Tiny teeth snagged in her hem. The runt tugged on the fabric.
“Good heavens, this is not my gown. You mustn’t tear it.” She bent and scratched the pup around the ears while she pried its miniature jaws from the flounce of Ann’s gown. “Now good night. Again.”
In short bounds that rustled the straw it followed her, mewling when she nudged it back with her toes to close the door. It yipped and scratched upon the wood. Ravenna retraced her steps and cracked open the door. The runt wiggled with joy and leaped at her ankles. At their mother’s side, his warm, well-fed siblings remained oblivious.
“You want adventure, do you?” She tucked it against her chest. “I once knew a creature like you.” She fondled a soft little paw between her fingers. “He was entirely black and grew to be much larger than you ever will. But you have something of his spirit, I think.” She rubbed her nose against its silky white brow and breathed in the scent. “I know just what to do with you.” Pulling her shawl over it, she enclosed it against her chest.
A groom bid her a good night and she crossed the forecourt into the castle. The last time she’d made this short trip she had run. Thrown to the ground and kissed by a strange man in the dark, she had been frightened and angry and confused.
Now her strides were light and giddy.
Inside the castle she could still hear the guests in the drawing room. Someone played the pianoforte beautifully—Arielle Dijon, probably. Perhaps Lord Case had cajoled her out of her despair for a moment. Ravenna ducked inside the servants’ stairwell and climbed to the bedchamber floor. A guard stood mid-corridor.
“Which bedchamber is Lord Vitor’s?” she asked.
He directed her along the passage.
The door opened without resistance. In his bedchamber, she poured water from the pitcher into the washbasin and offered it to the pup. It mewled and yipped again when she shut the door, leaving him behind her.
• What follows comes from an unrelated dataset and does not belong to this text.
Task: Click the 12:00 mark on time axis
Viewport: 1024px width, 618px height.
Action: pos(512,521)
But in the warmth he would soon fall fast asleep right where she had left him. Her smile split her cheeks as she followed the narrow passageways to her bedchamber.
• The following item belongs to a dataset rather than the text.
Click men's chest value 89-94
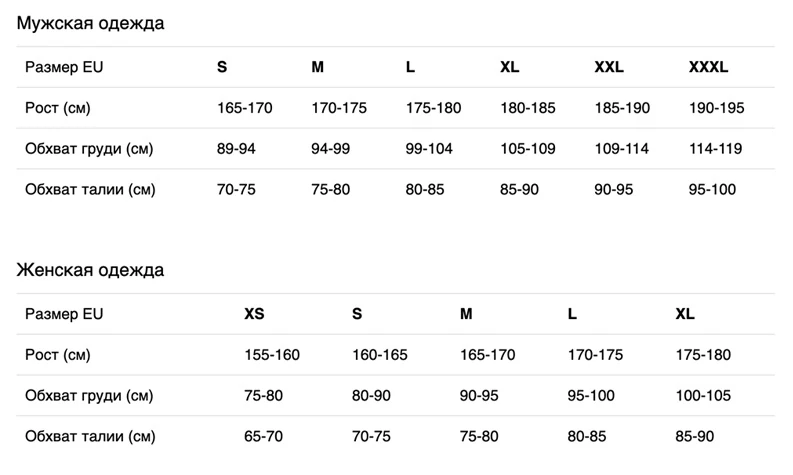The image size is (793, 475). click(x=236, y=149)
A man stood by her door, leaning against the wall, a candle in one hand illumining his face.
“Mr. Anders?” She did not allow the jump in her nerves to sound in her voice. Her guard had apparently disappeared forever. She was alone with one of their prime suspects in the dark. “This is the ladies’ wing. Are you lost?”
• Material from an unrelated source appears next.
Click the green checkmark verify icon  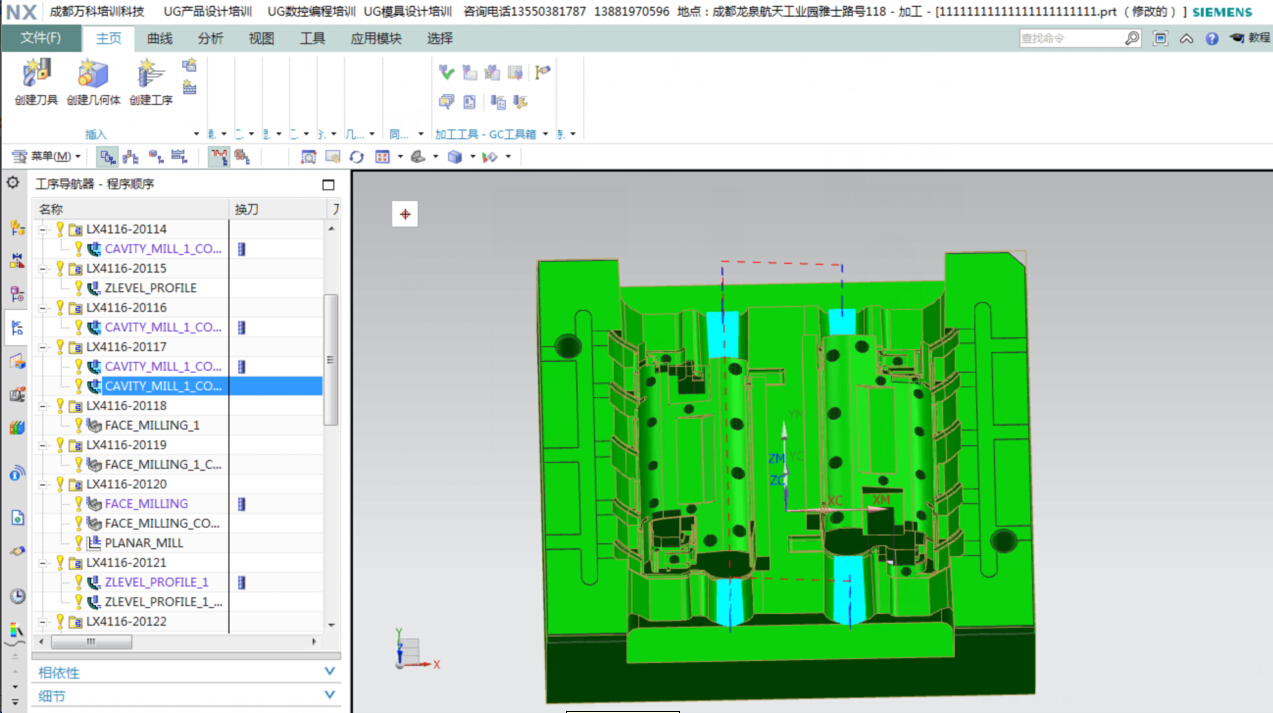coord(446,72)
“Only lost in admiration.” He set the candle on a table and moved toward her.
“Oh.” She reached for the door handle. “Well then, I bid you good night—”
He grasped her shoulder and turned her to face him. “Do not abandon me so early in the evening, dearest Miss Caulfield.”
She could not reach the knife in her pocket. Foolish. “Abandon you?” She spoke lightly. “I’ve barely ever spoken with you. How on earth could I abandon you?”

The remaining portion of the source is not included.